2. 3/10 @ B-30. A12, late in the second period, runs to the B-25 and throws a backward pass out of bounds to conserve time. The ball lands out of bounds at the B-27. The clock is stopped at 1:01 when the pass hit out of bounds.
RULING: A, 4/10, B-30, ready (25). Illegal pass to conserve time. After 5-yard penalty with LOD from the spot of the pass, the game clock will start on the referee’s signal. There is no option for a 10-second subtraction, since the foul occurred with more than 0:59 in the second period.
 

3. 3/10 @ A-10. QB A12 retreats into the end zone and then passes forward to ineligible A70 who, while in his end zone, catches the pass and is downed after having advanced to the three-yard line. All eligible receivers had released downfield.
RULING: A, 4/17, A-3, ready (25). Illegal touching. The 5 yard penalty penalty from the previous spot would place the ball at the A-5, and the down would be repeated. Team B will clearly decline the penalty.
It is a stretch, but, if the passer is throwing the ball to conserve yardage, i.e., he is under duress, a ruling of intentional grounding is possible. In that case, the result of the penalty would be a safety, 2 points for B, with a Free Kick from the A-20 to follow. Depending on time and score, Team B might still decline the penalty, to potentially get better field position after a probable 4th down punt.
 

4. 3/10 @ B-15. QB A12 rolls out and throws to the back of the end zone to A88. A88, just inside the end line jumps high into the air and gains firm control of the ball while airborne. A88 would have returned to the ground inbounds, but B44 makes legal contact with A88 and pushes A88 over the end line and A88 lands just outside of the field of play and maintains complete control of the ball throughout the process of contacting the ground.
RULING: A, 4/10, B-15, snap (40 and running). Incomplete forward pass. An airborne player must return to the ground inbounds OR be so HELD that he can’t return to the ground to complete a catch. In this case, he is blocked out of bounds before returning to the ground. This is simply an incomplete pass.
 
5. 2/5 @ B-20. Fourth quarter with the game clock running. Tackle B77 is in the neutral zone at the snap but does not make contact. QB A12 rolls out to pass, runs to the B-17 and throws a forward pass, which falls incomplete. The game clock reads 0:15 after the play.

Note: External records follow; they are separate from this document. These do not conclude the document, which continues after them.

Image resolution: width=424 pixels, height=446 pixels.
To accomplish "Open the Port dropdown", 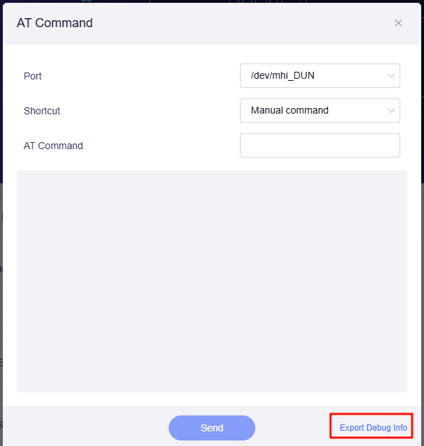I will pyautogui.click(x=319, y=76).
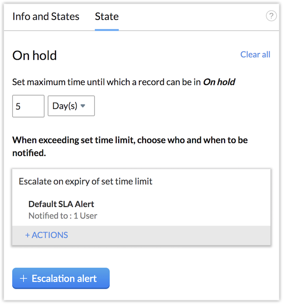
Task: Click the bold italic On hold text
Action: 219,82
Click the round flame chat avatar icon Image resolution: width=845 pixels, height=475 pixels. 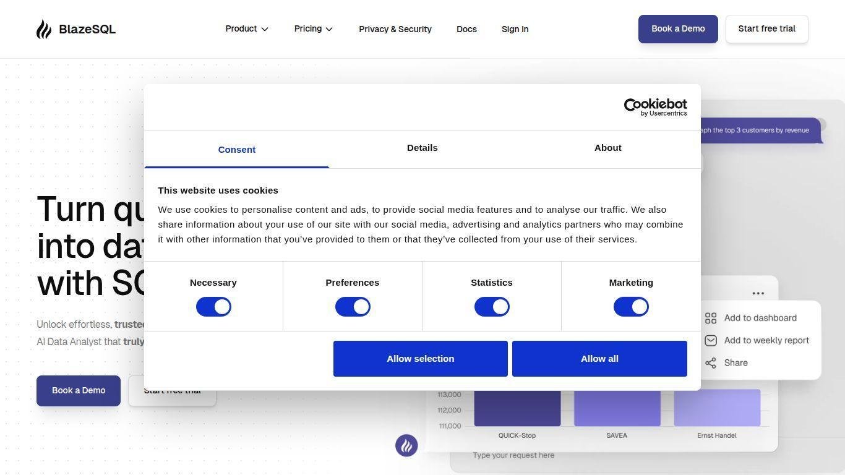click(406, 445)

RULING: A, 2/5, B-20, snap (25). The offside foul and the illegal forward pass foul offset, and the down is repeated at the previous spot. There is no adjustment to the clock.

6. 3/1 @ A-34. After the ball is ready for play, the Center Judge (or Umpire) is in his regular position with the game clock running. Team A quickly replaces some players with substitutes, gets set for the required one second and snaps the ball. The Center Judge (or Umpire) is attempting to get to the ball to allow the defense to match up, but he is unable to prevent the snap.

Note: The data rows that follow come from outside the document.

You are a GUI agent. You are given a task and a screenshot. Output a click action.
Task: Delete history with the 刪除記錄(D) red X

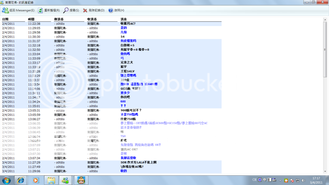coord(94,10)
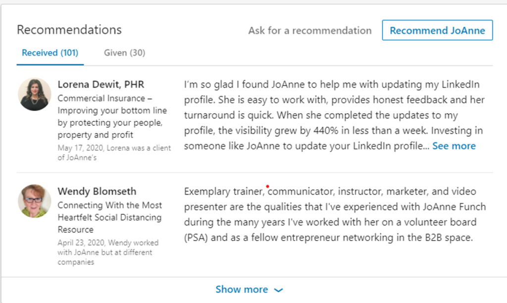
Task: Expand Lorena's recommendation with See more
Action: [454, 146]
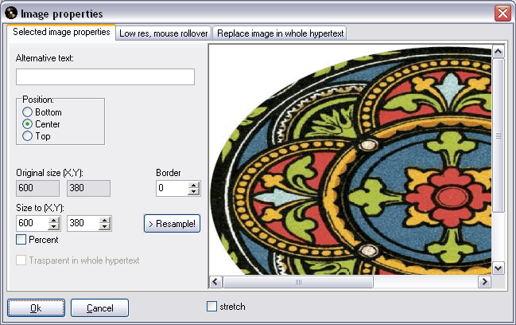
Task: Increase the Size to X width value
Action: click(53, 220)
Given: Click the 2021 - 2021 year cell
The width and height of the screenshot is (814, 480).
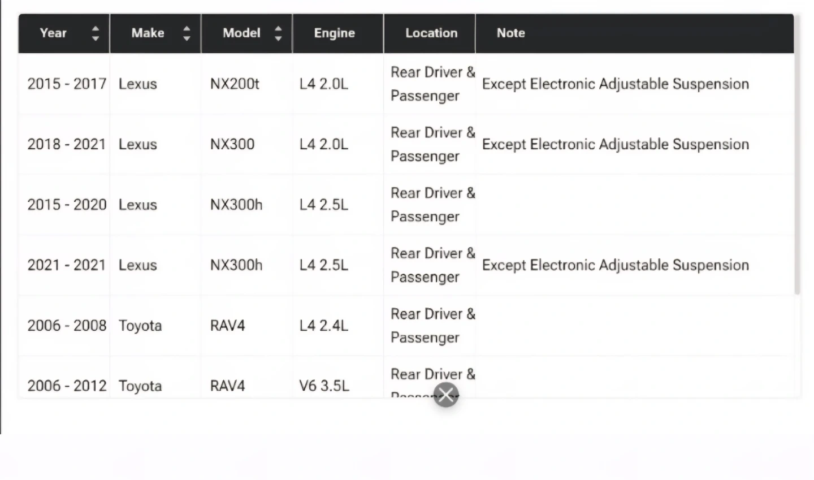Looking at the screenshot, I should pyautogui.click(x=67, y=265).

RULING: A, 3/1, A-34, ready (25). Team A may not snap the ball until Team B has had opportunity to make substitutions. The game is interrupted (no play). The ball is replaced at the succeeding spot, the play clock is set to 25 seconds, and both the play clock and the game clock will be started on the referee’s signal. Team A’s Head Coach is notified that a second occurrence of this will result in an unsportsmanlike conduct foul and penalty.

7. 1/10 @ B-30. (Assuming A44 is the ball carrier) A44 runs to the B-23 where B54 sticks out a foot and intentionally uses the lower leg to obstruct A44 below the knee. A44 goes down at the B-22.

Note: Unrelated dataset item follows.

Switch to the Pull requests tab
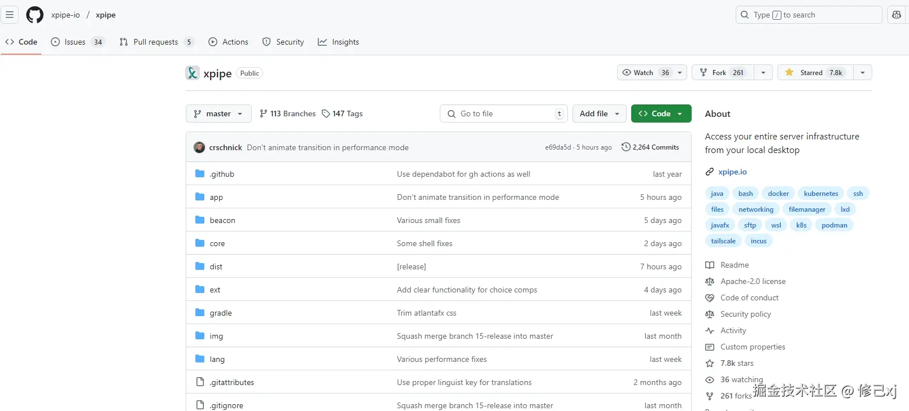Viewport: 909px width, 411px height. (x=155, y=42)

RULING: A, 1/10, B-11, ready (25). Foul for tripping (even the BC may not be tripped). The 15-yard penalty is enforced from the end of the run (B-22), taking the ball to the B-11, with a first down.
 
8. 2/5 @ B-40. With the game clock running, snapper A54 lifts the ball before passing it backward and B50 bats the ball away. B77 recovers the ball at the B-42.
RULING: A, 2/10, B-45, ready (25). The snapper may not lift the ball before he starts the backward motion of the snap. The ball does not become alive. The 5-yard penalty for the illegal snap foul is enforced at the succeeding spot (B-40), taking the ball to the B-45, and 2nd down is continued. Team B commits no foul, since the ball was never alive. For the same reason, there is no ‘recovery’ by B.